They perform comparatively slowly and use more resources and battery power.

For example hexchat an irc client seems to use about 50-60MB of ram.

Slack by contrast out of the box appears to use 1.2GB of memory. There are at present 12 applications open on my machine. If they all used over a GB each something would be starving given that I only have 8. Note please that most machines still have 8GB or less.

Do you really not understand why people are biased against electron or are you pretending to for effect?


I just wanted to hear what people had to say to be honest. Given the success of Slack, is it really that bad? Why has no resource "friendly" alternatives taken its place?

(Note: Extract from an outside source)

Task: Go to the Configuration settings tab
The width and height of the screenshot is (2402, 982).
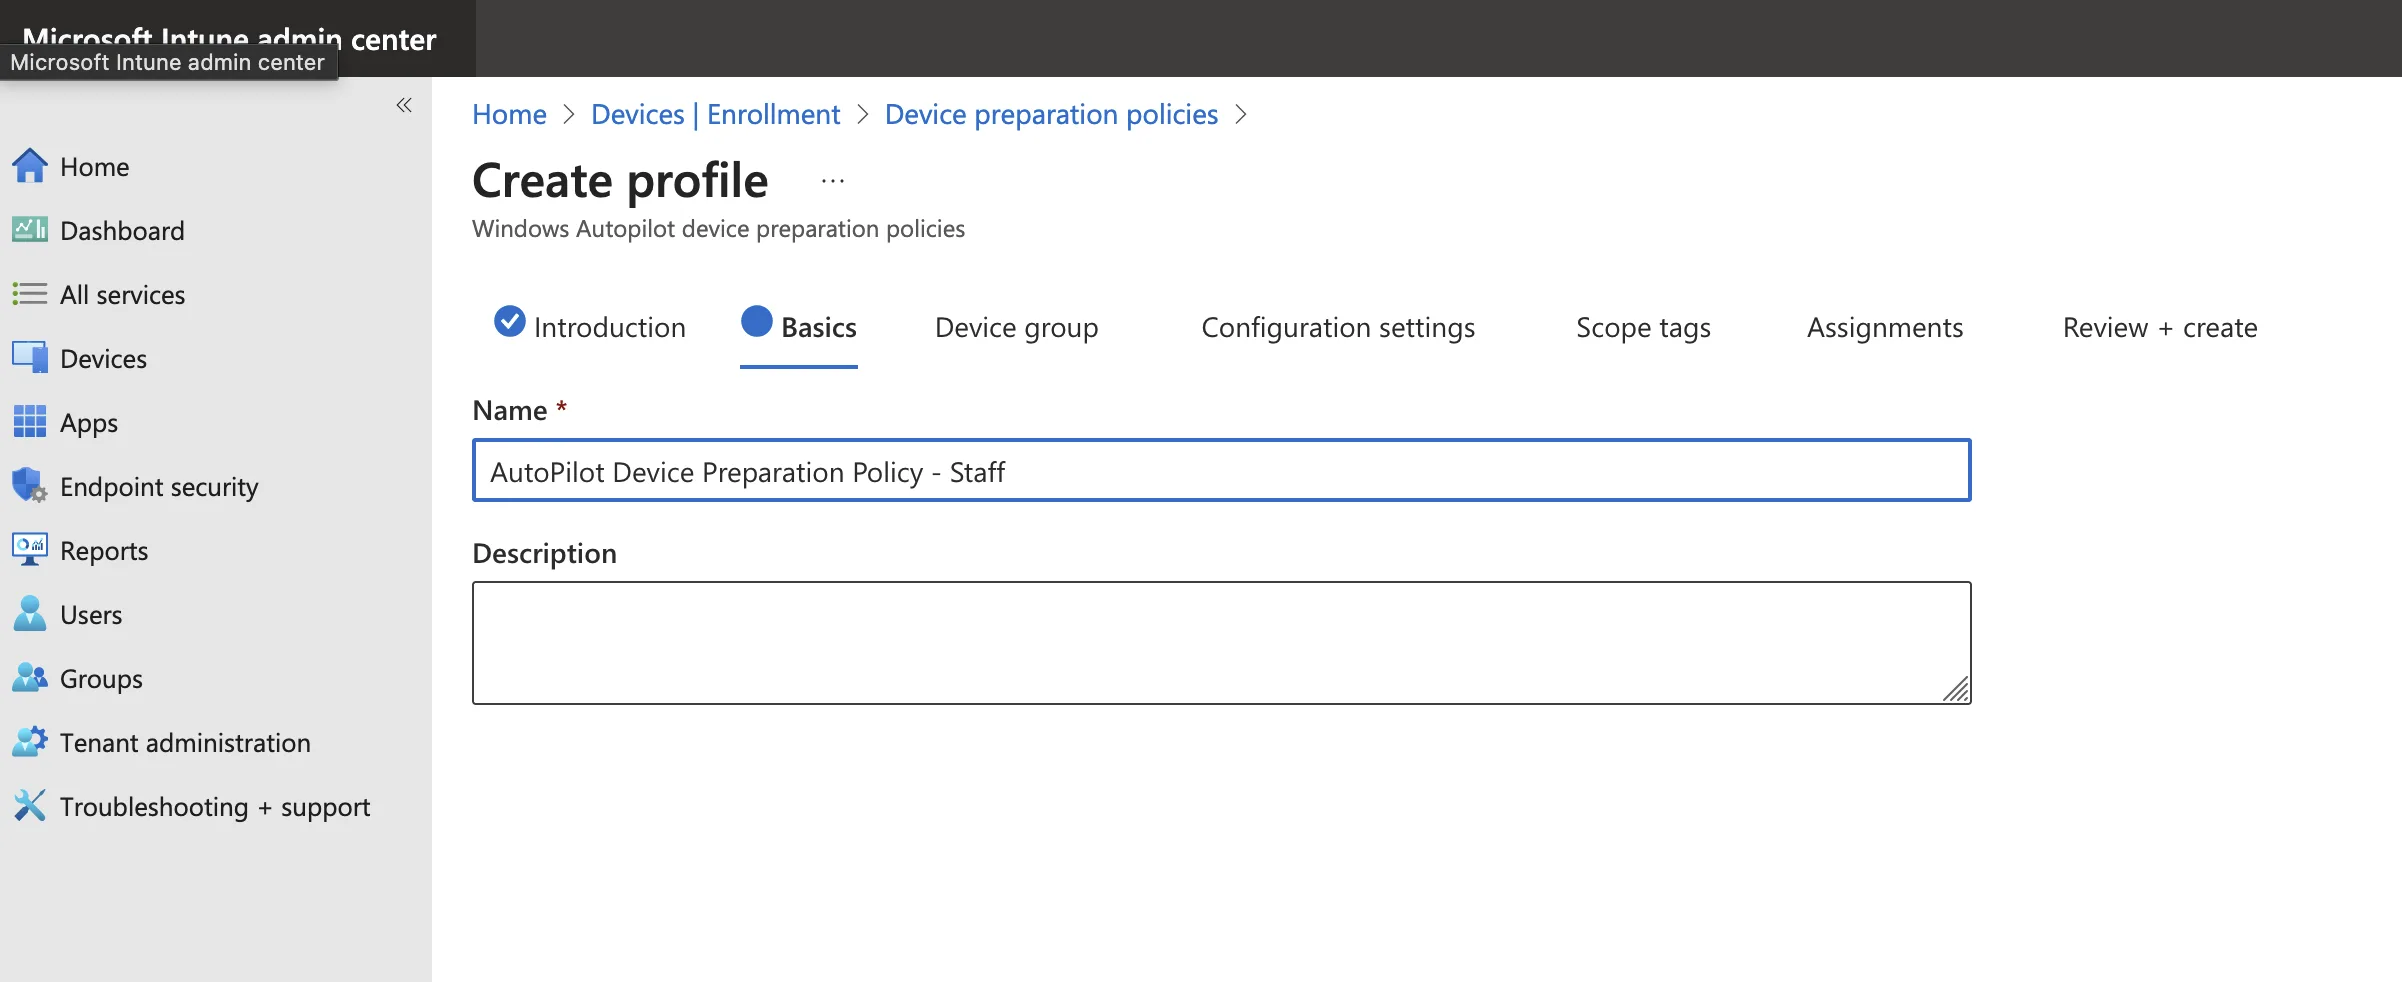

Because people used to be able to use whatever IRC client they wanted for Slack, so it wasn't a problem if they were too memory constrained. In a pure embrace, extend, extinguish fashion, Slack closed the gateway that made them popular and now everyone is stuck with their pile of crap app.


Most users can afford one resource hog even if battery life and performance decrease.

We can't afford a whole list of apps all hogging resources simultaneously.


With electron, you're running a full chromium at the back end for any task. This increases memory and CPU consumption a lot. Atom consumes as much as RAM as Eclipse for example. Also it's slow due to this load it creates.

For simple tasks, a full fledged, programming capable text editor can fit into ~60MBs. Atom needs 660 just at the start. With that amount of RAM usage, I even cannot open large files as reliably as vim for example.


But an ebook reader is basically a web browser. This seems like a place where an Electron app might make sense.


However, it's all static HTML. An HTML rendering library will use less CPU and RAM than a full fledged web browser, and will be much easier to maintain.

Calibre's e-book reader uses ~100MBs when opened. It runs independent of the main Calibre app, in its own process. Again, an Electron app will be heavier here.


> However, it's all static HTML

No it isn't. For example EPUB 3 supports all kinds of dynamic content including music and video and javascript.


Honestly, I wasn't aware. I'm just an old-school guy who uses EPUB to read novels and tech books :)

But again, I'd just include libwebkit (or similar) with a JS engine into my app and be happy.


Not GP, but many people (myself included) associate electron apps with high memory usage and occasionally high CPU usage.


there's nothing wrong with electron other than that it is a huge pile of garbage to enable idiot web devs to make desktop apps


Can't speak for performance but there are definitely security concerns with Electron.